June 09, 2005,
It’s hard to imagine that President Bush could have made a better choice for Securities and Exchange Commission chairman than Chris Cox, the Republican congressman from California. Cox, a former securities lawyer and one of the most market-oriented members of Congress, is perfectly qualified to restore sense to the SEC after the regulatory excesses in which William Donaldson, the departing chairman, indulged.
Cox’s detractors decry his “reputation as a deregulator” (as the Washington Post’s editorial page put it). It might be countered that reluctance to regulate should be considered a cardinal virtue in an SEC chief. (We are reminded here of Ronald Reagan’s comment upon appointing National Review’s Dan Oliver to be chairman of the Federal Trade Commission: The Gipper said that Dan was “everything I want in an FTC chairman, and less.”)
There are two main criticisms against Cox. First is his sponsoring of the Private Securities Litigation Reform Act, passed in 1995 over Bill Clinton’s veto, thanks to support from many Democratic legislators. This law was designed to curtail the abuses of class-action lawsuits brought by shareholders against corporations, often for little more than a drop in share price. Critics claim that the legislation weakens shareholder protections against corporate malfeasance, and often try to taint Cox with that most frightening of words, “Enron.” But, if anything, plaintiffs are probably better off because of Cox’s legislation. Courts are now allowed to supervise attorney fees, and to appoint class representatives a privilege formerly given to the first lawyers to file, who were often inept ambulance-chasers. In addition, while fewer class-action suits now get to trial, those that do result in higher settlements. This suggests that the act is doing an effective job of weeding out frivolous suits and holding genuine wrongdoers accountable.
The second main criticism of Cox concerns the stock options some employers give to top employees. Many businesses report their profits without subtracting the estimated value of the options they have granted. (The cost of the options shows up in profit reports only when employees exercise their options.) Critics say that they are thus inflating their profits and misleading investors. The Financial Accounting Standards Board has proposed to require the immediate expensing of options. Silicon Valley, and many congressmen, including Rep. Cox, have objected. The issue has aroused heated controversy. The Post pompously declared that Cox had “failed” a “test of his mettle” by disagreeing with it.

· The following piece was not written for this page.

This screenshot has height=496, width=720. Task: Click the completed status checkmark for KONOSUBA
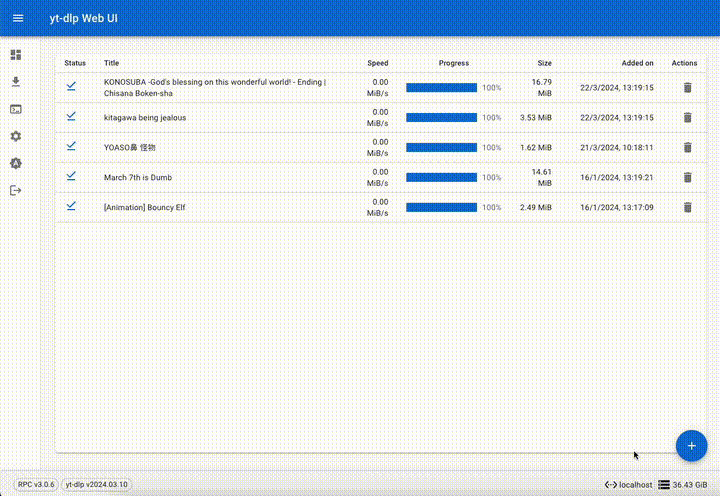(x=72, y=87)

Yet it is hard to see what all the fuss is about. All corporations report the estimated value of the options they have issued. Rational markets are perfectly capable of taking account of these liabilities and pricing shares accordingly. For the same reason, requiring that profits be calculated differently should not have much adverse effect on companies: The markets already know the information.
eschew anti-competitive favoritism.”
But viewed from a different angle, Cox’s position makes more sense. Immediate expensing is the opening move in a campaign to change the tax treatment of options. At the height of the hysteria about corporate-accounting scandals, Senators John McCain and Carl Levin proposed to limit corporate deductions on stock-option compensation. Their proposal would have created strong disincentives to granting options and that would have deprived corporations, especially start-ups that can offer ambitious employees future profits more readily than current cash, of a valuable tool. Cox is right to resist this agenda.
Bush’s first two choices for SEC chairman were less inspired. Harvey Pitt faced enormous pressure to join the hysteria. He did not give in to that pressure but he could not successfully resist it, either. He was unable to make an argument for market solutions to accounting problems, and he was too compromised by his ties to the accounting industry to be credible even if he had made one.
William Donaldson, Pitt’s successor, bought himself better press by joining the regulators. He sided with the SEC’s Democratic commissioners to create new restrictions on the composition of mutual-fund boards of directors and to require that hedge funds register with the SEC. Neither proposal makes much sense: The mutual-fund industry is extremely competitive, and if any group of people can look out for their own interests, it’s hedge funds’ clients.
Donaldson has also seemed more concerned with protecting privileged institutions than with promoting competition: for example, siding with SEC Democrats to require that brokers accept the best quoted price for a stock transaction, regardless of which stock exchange it comes from or whether the buy and sell orders match in size. Suppose, for example, that a broker needed to buy 10,000 shares of a company, and that 10,000 such shares were available on NASDAQ. If, in addition, 1,000 shares were available on the New York Stock Exchange, but at a lower price, the broker would have to purchase these shares first, and then look for another block of stock to complete the order. Large transactions would thus be executed piecemeal, during which time stock prices might change and result in a worse overall price than if the trade were executed all at once. The regulation will have one beneficiary, however: the New York Stock Exchange, where the lowest prices are often found and of which Donaldson was once chairman.
Chris Cox can be expected to eschew such anti-competitive favoritism. He should be helped in his efforts by the impending departure of the pro-regulation commissioner Harvey Goldschmid. If President Bush fills that vacancy as wisely as he has filled the chairman’s seat, the SEC should be well poised to reverse Donaldson’s follies.